My loss was a little different, I was 22 weeks. I did name my baby & he weighed over a pound, so we have him cremated & scattered his ashes in a nearby state park where we love to hike.

My milk did come in, but it wasn't too bad. I wanted to suppress as quickly as possible, so I wore 2 sports bras 24 hours/day until it was gone. I never got engorged, never was uncomfortable. I know psuedoephedrine (Sudafed) is effective @ helping to dry up your milk as are some herbs. Some people swear by cabbage leaves.

As for what to expect emotionally, I think that really diffeers for each woman. I was certainly in shock for the first week or so (though I didn't realize it at the time). I learned that grief is not a straight line... as time progresses, I had more & more good days, but even months after the fact, there would be hards days that hurt just as much as the day Owen died.

I'm not sure if this has been helpful or not... feel free to ask anymore questions.

More


----------



## honeybunch2k8 (Jan 14, 2008)

Once again, I'm very sorry.







:

I did name my babe. At first I felt like Joseph, then I chose a name that could go with either sex-Taylor. I'm not sure what happened to the body since I was at a hospital and don't know what they did.









I can't tell you how you'll grieve, I can only tell you what it was like for me. There was a time when I didn't want to get out of bed. I still feel grief, but it's usually more manageable, and I can usually go about my life. However, I wish the world would just slow down some so I can have more time.

It was hard loosing my baby pooch, that I didn't realize I had until it as gone.

About 2 days later my breasts were very engorged and had doubled in size, but that doesn't happen to every woman who has a 2nd trimester lost.

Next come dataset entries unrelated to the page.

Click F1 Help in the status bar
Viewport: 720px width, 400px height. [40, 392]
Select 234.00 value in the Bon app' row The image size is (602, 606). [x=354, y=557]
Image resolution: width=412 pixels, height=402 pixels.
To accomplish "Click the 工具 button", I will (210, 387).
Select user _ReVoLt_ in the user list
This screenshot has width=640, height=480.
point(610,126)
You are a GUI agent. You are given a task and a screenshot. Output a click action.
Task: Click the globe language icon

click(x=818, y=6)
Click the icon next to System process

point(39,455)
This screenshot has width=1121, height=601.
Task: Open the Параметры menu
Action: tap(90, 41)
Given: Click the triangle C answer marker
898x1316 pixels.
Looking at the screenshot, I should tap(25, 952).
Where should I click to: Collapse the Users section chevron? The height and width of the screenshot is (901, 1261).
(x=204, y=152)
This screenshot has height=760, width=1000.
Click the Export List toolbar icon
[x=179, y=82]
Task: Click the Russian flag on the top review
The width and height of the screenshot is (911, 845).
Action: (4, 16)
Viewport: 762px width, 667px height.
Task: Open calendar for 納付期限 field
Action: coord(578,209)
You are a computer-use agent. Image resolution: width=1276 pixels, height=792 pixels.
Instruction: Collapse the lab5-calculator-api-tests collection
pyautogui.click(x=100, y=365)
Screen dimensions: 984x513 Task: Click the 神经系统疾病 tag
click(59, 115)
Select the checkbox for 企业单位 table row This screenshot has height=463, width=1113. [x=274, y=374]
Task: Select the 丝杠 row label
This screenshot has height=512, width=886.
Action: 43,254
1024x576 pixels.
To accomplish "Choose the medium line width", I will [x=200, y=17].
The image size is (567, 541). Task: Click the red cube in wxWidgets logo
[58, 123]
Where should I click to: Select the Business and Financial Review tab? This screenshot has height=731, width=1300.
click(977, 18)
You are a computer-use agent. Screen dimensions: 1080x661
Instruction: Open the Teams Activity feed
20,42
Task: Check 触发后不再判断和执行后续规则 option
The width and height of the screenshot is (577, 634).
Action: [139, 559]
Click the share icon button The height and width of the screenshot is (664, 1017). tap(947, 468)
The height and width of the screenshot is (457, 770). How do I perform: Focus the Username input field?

(((((((((((lisa_nc)))))))))))


----------



## bc1995 (Mar 22, 2004)

I am so sorry for your loss.

I lost my baby at 13 weeks last month. Some would call that a second trimester loss, others would say first. Either way, I wasn't too far behind you. We believe our baby was a girl, but we picked a gender neutral name. We buried her on top of my dh's grandmother's grave (he felt very strongly about wanting to bury her there). My older children are 6 and 4. We talked to them about God not being ready for our baby to stay with us. He wanted her to be with Him in heaven. We talk still about how even though she is not here with us, she is a part of our family. My children also really wanted to see Jordan's body. We knew that would of been way to hard for them, so instead we have looked at pictures of what a baby would look like in the womb at her gestational age. My milk did come back in, but I am also nursing. Maybe it won't for you since you are not.


----------



## michaelsmama (May 20, 2003)

Lisa, I'm so sorry, mama. I feel your pain and I'm so sorry for you and your family. We hadn't told the kids about the pregnancy so we only told them that Mama was sick (as we moved back to the States from Honduras 12 days ago to complete the miscarriage), but I know that someday we'll tell them about the baby. The mama who mentioned showing her kids pictures of babies at similar ages seemed to have a good thought - we may do that when the time comes, and that may work for your family, too.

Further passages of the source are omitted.